_Activity_
Those lines of the data that hold the word "agent" are to be copied out.

-------- Record excerpts --------

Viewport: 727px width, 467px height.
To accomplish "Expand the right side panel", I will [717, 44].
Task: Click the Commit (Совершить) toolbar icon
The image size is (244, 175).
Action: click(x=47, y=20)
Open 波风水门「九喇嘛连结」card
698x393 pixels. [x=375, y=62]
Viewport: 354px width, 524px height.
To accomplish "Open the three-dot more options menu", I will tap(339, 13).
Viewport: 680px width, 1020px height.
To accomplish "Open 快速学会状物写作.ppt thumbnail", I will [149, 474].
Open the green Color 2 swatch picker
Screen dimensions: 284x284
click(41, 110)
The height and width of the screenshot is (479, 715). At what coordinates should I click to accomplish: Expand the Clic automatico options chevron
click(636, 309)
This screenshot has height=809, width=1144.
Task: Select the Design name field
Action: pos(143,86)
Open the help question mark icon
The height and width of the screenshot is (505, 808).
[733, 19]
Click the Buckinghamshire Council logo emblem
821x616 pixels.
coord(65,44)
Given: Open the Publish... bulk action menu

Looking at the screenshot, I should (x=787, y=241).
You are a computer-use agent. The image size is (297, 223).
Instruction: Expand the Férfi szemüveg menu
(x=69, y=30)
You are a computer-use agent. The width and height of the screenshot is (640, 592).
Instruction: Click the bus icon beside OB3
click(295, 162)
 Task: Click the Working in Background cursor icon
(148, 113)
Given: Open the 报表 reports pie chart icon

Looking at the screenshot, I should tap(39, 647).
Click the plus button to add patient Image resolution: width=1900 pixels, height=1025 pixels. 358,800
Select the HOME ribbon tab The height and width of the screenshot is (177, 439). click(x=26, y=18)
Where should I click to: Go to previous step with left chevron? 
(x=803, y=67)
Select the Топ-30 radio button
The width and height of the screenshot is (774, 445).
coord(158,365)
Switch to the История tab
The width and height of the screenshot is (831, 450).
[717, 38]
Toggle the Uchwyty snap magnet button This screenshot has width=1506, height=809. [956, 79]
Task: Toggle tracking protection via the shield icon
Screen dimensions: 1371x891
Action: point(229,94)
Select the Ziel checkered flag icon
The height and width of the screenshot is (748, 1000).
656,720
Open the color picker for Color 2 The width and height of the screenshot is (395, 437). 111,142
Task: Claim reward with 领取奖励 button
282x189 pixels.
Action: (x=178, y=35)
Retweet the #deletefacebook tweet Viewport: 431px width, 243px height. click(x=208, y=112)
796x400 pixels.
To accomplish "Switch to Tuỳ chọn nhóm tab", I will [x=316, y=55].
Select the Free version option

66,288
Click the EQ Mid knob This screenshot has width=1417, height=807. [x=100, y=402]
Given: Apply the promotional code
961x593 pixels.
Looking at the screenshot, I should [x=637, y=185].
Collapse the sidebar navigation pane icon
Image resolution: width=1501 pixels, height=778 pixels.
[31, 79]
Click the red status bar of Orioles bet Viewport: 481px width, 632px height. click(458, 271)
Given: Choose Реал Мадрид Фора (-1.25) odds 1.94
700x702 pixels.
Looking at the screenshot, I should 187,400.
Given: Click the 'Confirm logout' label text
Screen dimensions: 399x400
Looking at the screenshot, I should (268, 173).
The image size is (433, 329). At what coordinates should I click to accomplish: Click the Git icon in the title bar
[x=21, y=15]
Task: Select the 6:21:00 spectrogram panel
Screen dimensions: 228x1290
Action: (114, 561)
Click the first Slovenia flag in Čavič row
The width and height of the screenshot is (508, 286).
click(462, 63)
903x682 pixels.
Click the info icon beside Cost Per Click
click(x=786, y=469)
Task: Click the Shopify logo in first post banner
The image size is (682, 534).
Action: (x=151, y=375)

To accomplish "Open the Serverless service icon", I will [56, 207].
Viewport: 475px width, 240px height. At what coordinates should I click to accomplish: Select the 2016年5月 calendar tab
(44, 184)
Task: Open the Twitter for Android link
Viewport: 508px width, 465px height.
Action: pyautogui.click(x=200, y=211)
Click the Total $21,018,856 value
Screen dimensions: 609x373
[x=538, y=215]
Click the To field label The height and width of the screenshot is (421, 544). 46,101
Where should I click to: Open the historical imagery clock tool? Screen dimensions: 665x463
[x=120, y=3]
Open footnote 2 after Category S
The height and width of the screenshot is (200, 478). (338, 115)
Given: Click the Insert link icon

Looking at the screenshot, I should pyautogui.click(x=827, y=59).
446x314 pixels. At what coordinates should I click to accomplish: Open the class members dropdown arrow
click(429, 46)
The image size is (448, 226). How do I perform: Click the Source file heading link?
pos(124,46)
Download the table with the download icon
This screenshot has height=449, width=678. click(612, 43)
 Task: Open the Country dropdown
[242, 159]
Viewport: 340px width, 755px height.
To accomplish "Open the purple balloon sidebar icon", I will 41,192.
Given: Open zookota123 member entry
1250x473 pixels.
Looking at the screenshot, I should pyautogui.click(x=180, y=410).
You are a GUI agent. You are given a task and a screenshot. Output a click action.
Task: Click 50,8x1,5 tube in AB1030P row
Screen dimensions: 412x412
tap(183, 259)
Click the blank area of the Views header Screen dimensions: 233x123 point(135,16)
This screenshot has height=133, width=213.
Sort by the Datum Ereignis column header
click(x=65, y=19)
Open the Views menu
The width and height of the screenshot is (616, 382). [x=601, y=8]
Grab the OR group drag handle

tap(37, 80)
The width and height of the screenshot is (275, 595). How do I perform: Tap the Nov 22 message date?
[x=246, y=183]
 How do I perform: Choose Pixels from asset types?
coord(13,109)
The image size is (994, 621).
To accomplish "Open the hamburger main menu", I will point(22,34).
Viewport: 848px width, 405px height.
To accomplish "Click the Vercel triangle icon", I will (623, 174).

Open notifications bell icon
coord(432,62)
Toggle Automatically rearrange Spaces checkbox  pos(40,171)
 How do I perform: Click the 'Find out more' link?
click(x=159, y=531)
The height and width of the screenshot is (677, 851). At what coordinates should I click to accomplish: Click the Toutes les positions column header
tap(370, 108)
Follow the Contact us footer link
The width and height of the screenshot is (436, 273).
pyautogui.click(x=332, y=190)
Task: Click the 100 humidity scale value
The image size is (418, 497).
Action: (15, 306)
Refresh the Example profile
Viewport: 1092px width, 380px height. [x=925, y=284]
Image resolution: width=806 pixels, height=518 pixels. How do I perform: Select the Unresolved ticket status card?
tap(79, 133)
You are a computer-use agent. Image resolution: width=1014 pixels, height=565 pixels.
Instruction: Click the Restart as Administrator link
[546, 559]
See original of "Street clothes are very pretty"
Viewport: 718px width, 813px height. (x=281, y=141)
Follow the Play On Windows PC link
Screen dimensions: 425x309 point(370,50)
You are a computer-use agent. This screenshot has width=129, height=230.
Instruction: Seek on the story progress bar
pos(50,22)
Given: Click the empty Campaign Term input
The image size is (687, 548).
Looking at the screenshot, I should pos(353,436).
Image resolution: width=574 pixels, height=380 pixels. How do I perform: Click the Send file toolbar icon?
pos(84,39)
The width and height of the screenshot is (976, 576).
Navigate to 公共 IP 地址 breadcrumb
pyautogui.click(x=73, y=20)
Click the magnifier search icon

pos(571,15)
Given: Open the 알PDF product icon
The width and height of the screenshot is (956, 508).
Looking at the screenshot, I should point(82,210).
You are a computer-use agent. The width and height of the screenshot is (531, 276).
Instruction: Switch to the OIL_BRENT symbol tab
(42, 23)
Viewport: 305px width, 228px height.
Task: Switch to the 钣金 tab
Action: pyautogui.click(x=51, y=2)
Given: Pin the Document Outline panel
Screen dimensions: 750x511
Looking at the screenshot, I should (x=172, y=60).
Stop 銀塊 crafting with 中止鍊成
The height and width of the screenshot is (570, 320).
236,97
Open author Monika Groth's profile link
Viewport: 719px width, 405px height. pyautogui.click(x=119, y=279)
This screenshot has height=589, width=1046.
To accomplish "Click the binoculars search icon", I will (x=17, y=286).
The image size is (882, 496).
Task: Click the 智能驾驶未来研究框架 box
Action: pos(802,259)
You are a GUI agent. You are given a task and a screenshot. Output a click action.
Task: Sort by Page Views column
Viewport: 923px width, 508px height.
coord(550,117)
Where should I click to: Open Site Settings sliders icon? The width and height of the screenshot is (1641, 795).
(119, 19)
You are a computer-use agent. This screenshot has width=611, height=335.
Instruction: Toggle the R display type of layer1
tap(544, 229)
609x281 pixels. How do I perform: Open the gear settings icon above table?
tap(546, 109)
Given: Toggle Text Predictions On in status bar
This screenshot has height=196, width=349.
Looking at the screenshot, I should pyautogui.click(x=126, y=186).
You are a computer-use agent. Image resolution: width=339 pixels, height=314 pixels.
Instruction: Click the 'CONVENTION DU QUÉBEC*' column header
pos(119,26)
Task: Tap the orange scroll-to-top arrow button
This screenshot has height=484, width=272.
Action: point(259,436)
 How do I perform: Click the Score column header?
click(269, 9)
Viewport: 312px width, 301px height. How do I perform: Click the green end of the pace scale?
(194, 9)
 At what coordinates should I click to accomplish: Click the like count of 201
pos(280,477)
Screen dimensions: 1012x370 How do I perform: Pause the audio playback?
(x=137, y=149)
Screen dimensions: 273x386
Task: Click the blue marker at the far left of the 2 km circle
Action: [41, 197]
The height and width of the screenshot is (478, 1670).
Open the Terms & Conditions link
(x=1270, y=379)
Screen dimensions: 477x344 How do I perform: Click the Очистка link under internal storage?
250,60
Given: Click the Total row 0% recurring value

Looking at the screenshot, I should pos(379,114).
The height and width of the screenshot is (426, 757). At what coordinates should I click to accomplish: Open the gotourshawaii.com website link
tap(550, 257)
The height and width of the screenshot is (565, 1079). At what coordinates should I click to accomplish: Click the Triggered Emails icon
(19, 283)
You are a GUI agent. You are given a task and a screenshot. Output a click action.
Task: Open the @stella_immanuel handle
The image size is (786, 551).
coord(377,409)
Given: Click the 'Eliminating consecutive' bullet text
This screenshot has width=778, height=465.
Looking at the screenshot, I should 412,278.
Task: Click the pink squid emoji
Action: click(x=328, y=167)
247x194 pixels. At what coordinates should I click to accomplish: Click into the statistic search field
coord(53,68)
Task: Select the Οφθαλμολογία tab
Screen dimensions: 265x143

--------

_Task output_
You are a computer-use agent. The image size is (297, 223).
You are a computer-use agent. The width and height of the screenshot is (640, 592).
You are a GUI agent. You are given a task and a screenshot. Output a click action.
You are a computer-use agent. Image resolution: width=1014 pixels, height=565 pixels.
You are a computer-use agent. This screenshot has width=129, height=230.
You are a computer-use agent. The width and height of the screenshot is (531, 276).
You are a GUI agent. You are given a task and a screenshot. Output a click action.
You are a computer-use agent. This screenshot has width=611, height=335.
You are a computer-use agent. Image resolution: width=339 pixels, height=314 pixels.
You are a GUI agent. You are given a task and a screenshot. Output a click action.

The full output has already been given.